Los liberales de Cádiz hicieron esto porque legitimar su acción constituyente a la luz de la racionalidad francesa habría podido ser malinterpretado por los «patriotas» que peleaban contra los franceses bajo su mando, de forma que se prefirió justificar el poder de las cortes frente al rey apelando a unas supuestas viejas costumbres de los reinos hispánicos. No es de extrañar que los héroes de la identidad española elegidos por los liberales siempre fuesen más bien rebeldes a la autoridad real, como los comuneros o como fue el caso de Rodrigo Díaz «El Cid», obviamente muy poco obediente a su rey y un perfecto representante de la imagen del buen pueblo frente al mal rey (¡dios qué buen vasallo si hubiese buen señor!).

Para la España falangista, más tarde, la edad de oro se situó en la época del imperio de la monarquía católica, una edad de oro que ahora parece vivir una nueva juventud en según qué sectores se la sociedad española.
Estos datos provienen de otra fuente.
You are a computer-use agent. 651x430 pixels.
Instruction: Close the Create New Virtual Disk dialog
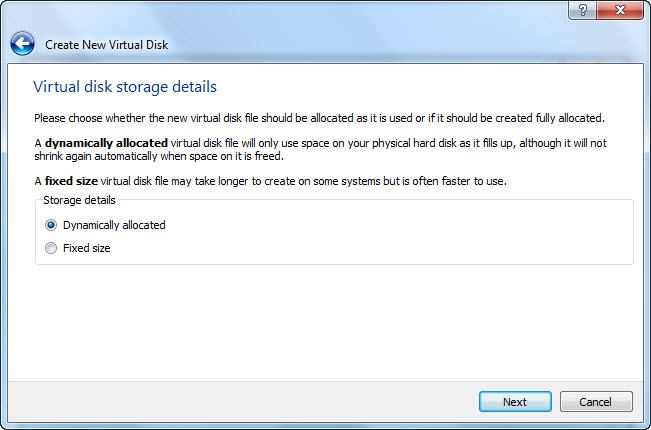[620, 10]
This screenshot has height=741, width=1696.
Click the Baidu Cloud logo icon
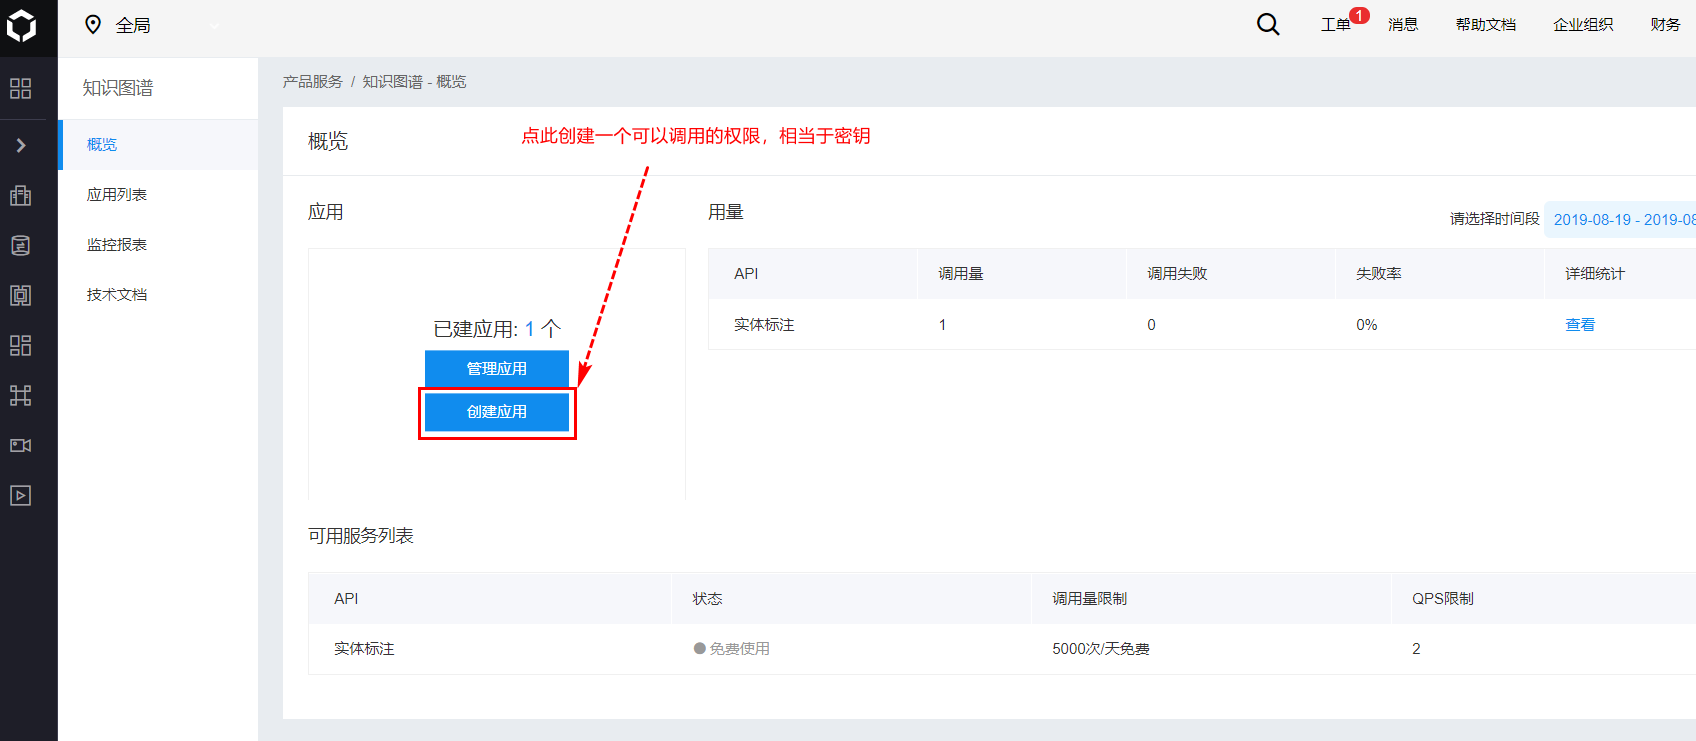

Para Cataluña, la edad de oro, fue fijada también en aquella edad media previa a la guerra de sucesión que los mitógrafos del nacionalismo catalán han convertido en la expulsión del paraíso mientras que para los vascos… Los vascos han sido casi todo según sus mitógrafos, desde los genuinos descendientes de Tubal, nieto de Noé, a un pueblo especial con cláusula de hidalguía general. Los vizcaínos (así se decía en la época) que habían expulsado a los judíos apenas seis años antes que en el resto de la península, se las arreglaron para convencer a la corte de que, como ellos jamás habían sido musulmanes ni judíos, eran todos hidalgos, afirmación esta que, reinando Felipe II, se convirtió en una verdad oficial cuya puesta en tela de juicio estaba expresamente prohibida. La jugada fue perfecta para los vizcaínos, sobre todo si tenemos en cuenta que los hidalgos no pagaban impuestos. La mutación que produjo Sabino Arana y sus seguidores en esa concepción del pueblo vasco que pasa de ser hiperespañol a un pueblo no español es digna de todo un estudio.

Esta edad dorada de las «naciones» suele concluir con una «expulsión del paraíso», expulsión que puede fijarse, por ejemplo, en la derrota de Villalar para Castilla, en la ejecución del justicia mayor de Aragón por Felipe II, en el triunfo borbónico en la Guerra de Sucesión para Cataluña (en el caso de la península ibérica) o en la derrota de Hastings para los ingleses, Alesia para los franceses (todavía no sabemos dónde está Alesia) y así en cada «nación» que queramos imaginar.

No es ocioso hacer constar que toda la iconografía que rodea a las naciones participa no sólo del mito propio de las religiones (las religiones, como las naciones, no son mucho más que relatos míticos en el fondo) sino también de su carácter sagrado, un carácter sagrado que, además, permiten que dioses y naciones puedan tener un sistema moral distinto del de los meros seres humanos.

Ni que decir tiene que las banderas propias (no tanto las ajenas) adquieren carácter sagrado del mismo modo que los monumentos, tumbas y cenotafios que nos recuerdan esas glorias (reales o no) que alimentan el mito nacional. Hasta la moral se transmuta en el caso de dioses y patrias pues, donde todo ciudadano sabe cuáles son sus límites y su deber, los dioses y las patrias no encuentran límite. Si un vecino altera la linde de nuestras fincas todos sabemos que no por ello podemos matar al vecino pero, si un país modifica una frontera, entonces todos debemos acudir allá a matar y a morir por la linde. En el caso de los fanáticos religiosos pueden ustedes buscar los ejemplos que les cuadren mejor.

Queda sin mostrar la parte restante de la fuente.